Il caricamento della pellicola era molto più pratico che nelle macchine a vite, in quanto lo sportellino posteriore permetteva l'accesso al vano del film; il mirino offriva le cornici del 50 (fissa), del 90 e del 135; queste ultime vengono attivate automaticamente all'atto dell'inserimento dell'ottica relativa, o anche selezionate tramite una levetta sul frontale (non presente nella primissima versione).

Per capire quanto evoluta fosse la concezione della M3, basterebbe considerare quanto essa sia strutturalmente simile alle recentissima MP, ultima nata della Casa di Wetzlar/Solms. Di fatto, fatta salva l'assenza di cornici per i grandangolari, una M3 mantiene tutt'oggi una usabilità altissima.

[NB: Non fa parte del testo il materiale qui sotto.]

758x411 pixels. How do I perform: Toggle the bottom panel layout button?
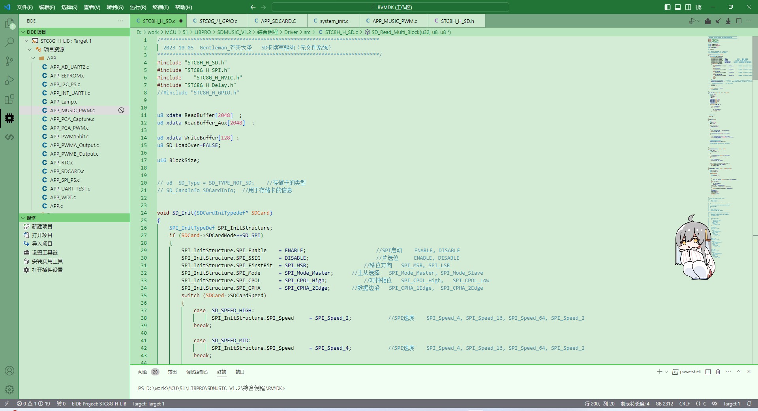point(678,7)
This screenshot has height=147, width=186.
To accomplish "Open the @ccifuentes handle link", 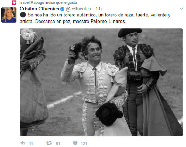I will click(78, 9).
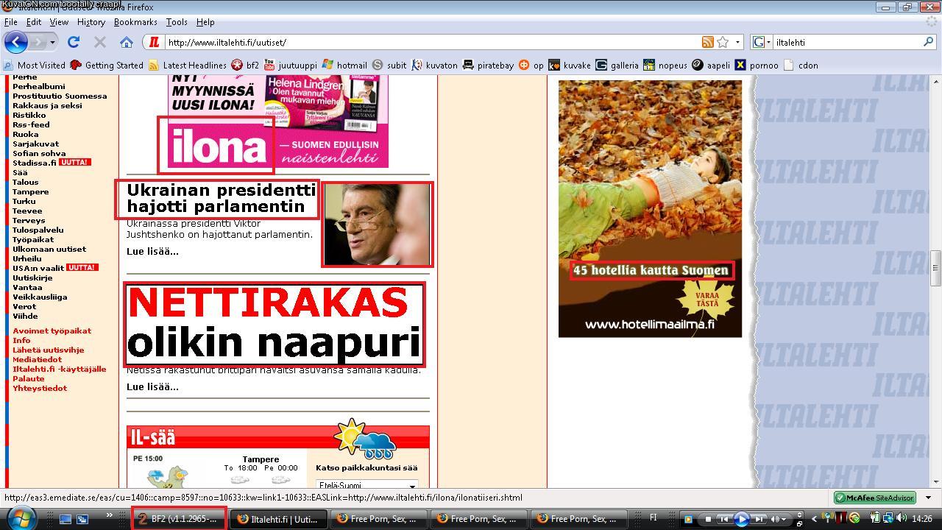
Task: Subscribe via the RSS feed icon
Action: pos(707,42)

L'impatto sul mercato fu esaltante: nelle sue varie versioni la M3 rimane la Leica più venduta di tutti i tempi, per un totale che si aggira sui 220.000 pezzi! Le modifiche che furono apportate nella sua lunga vita (quattordici anni) riguardano principalmente la già citata levetta per la selezione delle cornici, una nuova scala dei tempi standard, il caricamento con una sola corsa della leva invece che in due colpi come il primo modello, oltre a dettagli minori.

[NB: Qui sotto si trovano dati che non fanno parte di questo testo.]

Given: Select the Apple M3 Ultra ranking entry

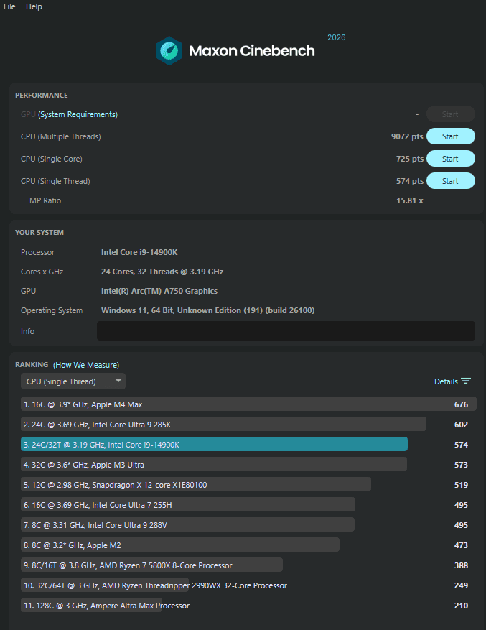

Prendiamo in mano una di queste meraviglie: intanto godiamo del contatto con la vulcanite, piacevolmente ruvida, e sicura nella presa come nessun altro rivestimento; proviamo poi a telemetrare: se abbiamo avuto la fortuna di imbatterci in un esemplare non oltraggiato dal tempo, o fresco di revisione, troveremo un mirino di una godibilità unica; mettere a fuoco è di una facilità e sicurezza non riscontrabili in nessuna altra macchina. Il pulsante di scatto sembra affondare in un cuscino d'aria, e il sussurro dell'otturatore la dice lunga su come si sapeva costruire in quei tempi. La sensazione di perfezione, di assoluta essenzialità, di fluidità dello strumento invoglia a fotografare, e giustifica l'appellativo coniato da qualcuno di Stradivari delle fotocamere.

Implicito in quanto sopra un caldo consiglio: se avete la fortuna di possedere una M3 non lasciatela a prendere polvere su uno scaffale, fatela scattare, e vedrete di che piacere (e di che foto!) verrete ricompensati!

M3, M2, M4
Abbiamo lasciato la M3 nel pieno della sua gloriosa carriera. Vorrei fare ancora qualche considerazione su questa macchina, e più in generale sulla produzione di quegli anni. Una azienda pur prestigiosa e importante come la Leitz era tuttavia strutturata come impresa familiare; se l'Herr Ernst Leitz di turno credeva in un prodotto, questo si faceva, al meglio. Non c'erano reparti preposti a lunghi studi di fattibilità, al calcolo minuzioso dei costi, delle ore di lavoro necessarie, ecc. Sia chiaro che oggi una azienda siffatta non reggerebbe il mercato, e pertanto la portata della nostra nostalgia deve essere prudente e circoscritta. Ma non possiamo per questo dimenticare, da veri appassionati, che c'è stata un'età dell'oro in cui sul collo del progettista non soffiava il fiato del responsabile del marketing o dell'analista dei costi di produzione. Il preambolo per dire che, da un punto di vista strettamente qualitativo, l'esperienza di M3 e sorelle non è ripetibile.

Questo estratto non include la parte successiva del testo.